Mezarımı kazın derin edin
Su serpin serin edin oy ölem oy
Bu dünyada gün görüp murad almadım
Ahretimi mamur edin oy oy
Valla çetindir ölüm ölüm
Getirin de nazlı yavrumu görüm oyy
Arif Paşa’nın hâlini hangi kelimelerle anlatalım?! Hayata tutunmaya mecâli yoktur… Merhametsiz Yemen bütün âilesini elinden almış, kendisini gurbette garib, bizâr bırakmıştır… Anılarında derin hüznünü tek cümleyle anlatır: “Zebdiye bana zindân oldu!”
Kokusuna doyamadığı yavrusunu, canını, cânânını oralara bırakır,
Kimi Yemen kimi Harput/ Üzerinde ince çaput
Avut yiğit gönlün avut/ Yâr sarmazsa Mevlâm sarar
der, karargâha döner… Ne yapsın?
Hastadır, kederlidir… Günü güne, derdi derde ekler, 5 Mart 1919’a kadar görevine devam eder.
Mondros Mütarekesi’nden sonra oralar peyderpey İngilizlerin kontrolüne geçer, kendisi de yüzlerce askerle birlikte onlara esir düşer… Mısır’a getirilirler, oradan başka bir kampa nakledilirler. Bu esaretten kurtulunca İstanbul’a gelir… Bir müddet burada vazife yapar, sonra Milli Mücadele’ye katılır, Kurtuluş Savaşı’nda Garp Cephesi’nde savaşır, İstiklâl Madalyası sahibi olur. 1922’de izinli olarak Harput’a gelir. Akrabası Alefdarzâde Mahmud Kâmil Efendi Harput müftüsüdür. Kızı Nâdire Hanım’ı onunla evlendirirler. Erzurum, Erzincan, Sivas, Balıkesir, Konya, Afyon, Manisa, Ankara gibi vilayetlerde rütbeler alarak vazife yapar. Meslek hayatının sonlarına doğru kendisini çekemeyen bazılarının gadrine uğrar, terfi etmesi engellenir. 1947’de Ankara’da Askerlik Dâire Başkanı iken yaş haddinden emekli olur.

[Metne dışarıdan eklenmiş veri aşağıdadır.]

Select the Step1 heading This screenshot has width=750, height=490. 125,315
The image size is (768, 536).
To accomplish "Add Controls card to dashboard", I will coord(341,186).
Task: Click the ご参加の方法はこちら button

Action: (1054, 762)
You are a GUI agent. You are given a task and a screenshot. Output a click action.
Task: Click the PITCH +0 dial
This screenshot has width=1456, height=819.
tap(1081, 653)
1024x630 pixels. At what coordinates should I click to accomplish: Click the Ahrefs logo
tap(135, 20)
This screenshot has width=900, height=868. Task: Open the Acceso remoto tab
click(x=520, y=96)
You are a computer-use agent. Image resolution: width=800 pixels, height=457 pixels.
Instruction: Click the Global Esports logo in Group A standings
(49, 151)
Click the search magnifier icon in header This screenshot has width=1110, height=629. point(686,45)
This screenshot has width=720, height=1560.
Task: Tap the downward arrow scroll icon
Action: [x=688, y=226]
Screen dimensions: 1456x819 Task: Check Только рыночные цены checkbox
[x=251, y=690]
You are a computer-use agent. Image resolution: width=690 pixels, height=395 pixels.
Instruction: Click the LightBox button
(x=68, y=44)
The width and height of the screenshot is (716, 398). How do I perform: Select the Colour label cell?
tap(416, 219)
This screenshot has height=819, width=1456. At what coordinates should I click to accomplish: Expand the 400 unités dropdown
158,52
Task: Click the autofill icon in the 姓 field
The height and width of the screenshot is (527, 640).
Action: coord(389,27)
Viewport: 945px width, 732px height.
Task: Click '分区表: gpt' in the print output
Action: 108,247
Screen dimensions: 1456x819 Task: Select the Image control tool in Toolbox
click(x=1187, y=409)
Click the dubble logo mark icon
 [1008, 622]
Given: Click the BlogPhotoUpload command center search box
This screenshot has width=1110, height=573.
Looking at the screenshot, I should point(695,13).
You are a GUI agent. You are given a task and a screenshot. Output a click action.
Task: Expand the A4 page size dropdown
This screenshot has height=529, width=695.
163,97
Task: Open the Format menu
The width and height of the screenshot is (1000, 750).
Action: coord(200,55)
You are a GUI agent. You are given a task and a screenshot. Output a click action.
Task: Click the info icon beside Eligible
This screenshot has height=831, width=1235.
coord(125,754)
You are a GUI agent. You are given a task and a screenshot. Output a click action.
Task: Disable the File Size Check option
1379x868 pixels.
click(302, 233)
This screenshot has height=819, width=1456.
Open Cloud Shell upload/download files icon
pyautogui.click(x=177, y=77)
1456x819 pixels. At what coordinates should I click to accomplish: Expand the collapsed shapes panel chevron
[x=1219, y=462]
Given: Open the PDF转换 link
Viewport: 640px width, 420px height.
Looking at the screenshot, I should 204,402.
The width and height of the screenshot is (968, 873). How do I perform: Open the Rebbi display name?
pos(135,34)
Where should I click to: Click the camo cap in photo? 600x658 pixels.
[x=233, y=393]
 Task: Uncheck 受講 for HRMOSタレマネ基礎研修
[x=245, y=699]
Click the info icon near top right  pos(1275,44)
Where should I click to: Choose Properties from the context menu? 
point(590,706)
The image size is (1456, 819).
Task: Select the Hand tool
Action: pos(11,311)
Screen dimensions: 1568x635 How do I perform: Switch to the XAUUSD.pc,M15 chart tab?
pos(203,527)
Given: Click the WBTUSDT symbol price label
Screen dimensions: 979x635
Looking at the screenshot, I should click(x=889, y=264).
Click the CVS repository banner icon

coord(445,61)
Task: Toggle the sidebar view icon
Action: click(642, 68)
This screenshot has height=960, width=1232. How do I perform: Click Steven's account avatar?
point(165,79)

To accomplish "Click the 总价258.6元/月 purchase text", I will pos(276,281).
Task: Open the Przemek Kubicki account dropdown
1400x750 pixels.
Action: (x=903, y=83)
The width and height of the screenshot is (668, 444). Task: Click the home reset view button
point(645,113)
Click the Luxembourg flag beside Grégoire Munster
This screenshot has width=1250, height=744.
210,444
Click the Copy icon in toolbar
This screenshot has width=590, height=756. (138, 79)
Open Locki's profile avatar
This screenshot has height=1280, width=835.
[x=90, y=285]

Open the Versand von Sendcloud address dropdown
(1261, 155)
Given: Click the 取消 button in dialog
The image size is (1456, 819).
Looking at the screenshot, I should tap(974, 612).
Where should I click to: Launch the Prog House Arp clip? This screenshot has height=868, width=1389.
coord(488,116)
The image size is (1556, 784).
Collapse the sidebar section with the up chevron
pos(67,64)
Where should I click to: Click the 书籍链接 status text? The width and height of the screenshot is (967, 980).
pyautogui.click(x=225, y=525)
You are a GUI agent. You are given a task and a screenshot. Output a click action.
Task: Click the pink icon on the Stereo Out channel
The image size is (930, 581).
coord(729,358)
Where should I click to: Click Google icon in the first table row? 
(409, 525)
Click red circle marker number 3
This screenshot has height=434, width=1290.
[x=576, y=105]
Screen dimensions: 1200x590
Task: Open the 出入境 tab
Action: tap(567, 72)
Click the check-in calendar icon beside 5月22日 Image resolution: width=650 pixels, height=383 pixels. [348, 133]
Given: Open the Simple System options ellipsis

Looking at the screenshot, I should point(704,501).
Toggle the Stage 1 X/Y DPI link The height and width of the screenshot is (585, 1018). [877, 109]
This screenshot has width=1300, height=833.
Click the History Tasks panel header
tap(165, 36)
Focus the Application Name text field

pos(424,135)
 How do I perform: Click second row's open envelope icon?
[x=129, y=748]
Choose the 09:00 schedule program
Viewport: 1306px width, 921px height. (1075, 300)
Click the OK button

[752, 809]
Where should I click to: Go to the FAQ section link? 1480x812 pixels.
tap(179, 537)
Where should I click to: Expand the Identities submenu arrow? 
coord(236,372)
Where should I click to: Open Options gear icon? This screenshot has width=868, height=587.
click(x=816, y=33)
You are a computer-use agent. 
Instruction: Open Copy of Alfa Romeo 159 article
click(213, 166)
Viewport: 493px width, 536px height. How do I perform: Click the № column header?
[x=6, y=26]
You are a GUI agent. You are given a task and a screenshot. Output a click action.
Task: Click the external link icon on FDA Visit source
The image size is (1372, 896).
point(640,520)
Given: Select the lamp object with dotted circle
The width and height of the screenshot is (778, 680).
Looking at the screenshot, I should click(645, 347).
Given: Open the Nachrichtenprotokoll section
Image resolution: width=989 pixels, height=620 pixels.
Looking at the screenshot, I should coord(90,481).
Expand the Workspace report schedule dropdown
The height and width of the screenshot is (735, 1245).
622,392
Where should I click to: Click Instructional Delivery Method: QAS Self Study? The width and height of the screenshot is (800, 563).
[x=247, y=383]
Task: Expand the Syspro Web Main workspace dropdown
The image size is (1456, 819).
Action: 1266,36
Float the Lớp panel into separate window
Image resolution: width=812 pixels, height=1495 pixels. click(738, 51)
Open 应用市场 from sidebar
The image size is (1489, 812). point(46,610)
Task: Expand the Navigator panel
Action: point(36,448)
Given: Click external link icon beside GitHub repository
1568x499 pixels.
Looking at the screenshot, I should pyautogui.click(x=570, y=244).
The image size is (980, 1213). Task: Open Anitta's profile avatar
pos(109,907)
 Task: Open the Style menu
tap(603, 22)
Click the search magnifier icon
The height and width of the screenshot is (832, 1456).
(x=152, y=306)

Hâtıralarını yazarken 28 Aralık 1954’te geçirdiği bir kalp krizi sonucu “maddî ve manevî mahrumiyetlerle geçen” bu hayata vedâ eder. Ankara- Cebeci’ye defnedilir (Olur da bir ziyaret eden çıkar diye yazayım. Ada: 126, Parsel: 90). Mezar taşına
Çarpıştı yıllarca çöllerinde Yemen’in
Aldı rütbesini gâziliğe ermenin
Vuruştu istiklâl için Anadolu’da
Tek gâyesi vatanına, dine hizmetti
Şeref ve huzurla dünyaya vedâ etti
mısrâlarını yazarlar. Yetmiş yıllık ömürden geriye şerefli bir mâzi, bir eş, Müşerref, Yüksel, Sacid ve Şerafeddin isminde dört evlat bırakır. Çocuklarından biri hâkim olur, biri kendisi gibi askerlik mesleğini seçer. Müşerref Hanım (ö. 16.05.2016) onun hâtıratından bir kısmını sadeleştirerek Katıldığım Dört Savaş ve Yaşam Öyküm adıyla bastırır (Ankara 2000). Hâtıralarının orijinali, yayımlanmayan kısımları ve hayatına dair vesikalar kimlerin elinde kalmıştır bilmiyorum… Benim çabalarım sonuçsuz kaldı.
Doğup büyüdüğü Elazığ’da bir kaldırım taşına bile adı yazılmazken Manisa’daki kışlaya onun ismi verilir. Kışla bugün “1. Komando Eğitim ve Tugay Komutanlığı Albay Mehmet Arif Seyhun Kışlası” olarak anılmaktadır.
Hicrânlı hayatının âhiri cennet olsun, her biri bir yerde kalmış çoluk çocuğunu Allah Firdevs bahçelerinde onunla buluştursun.
Peki sevgili Elazığlı! Böyle bir kahraman bu unutuluşu hakkediyor mu?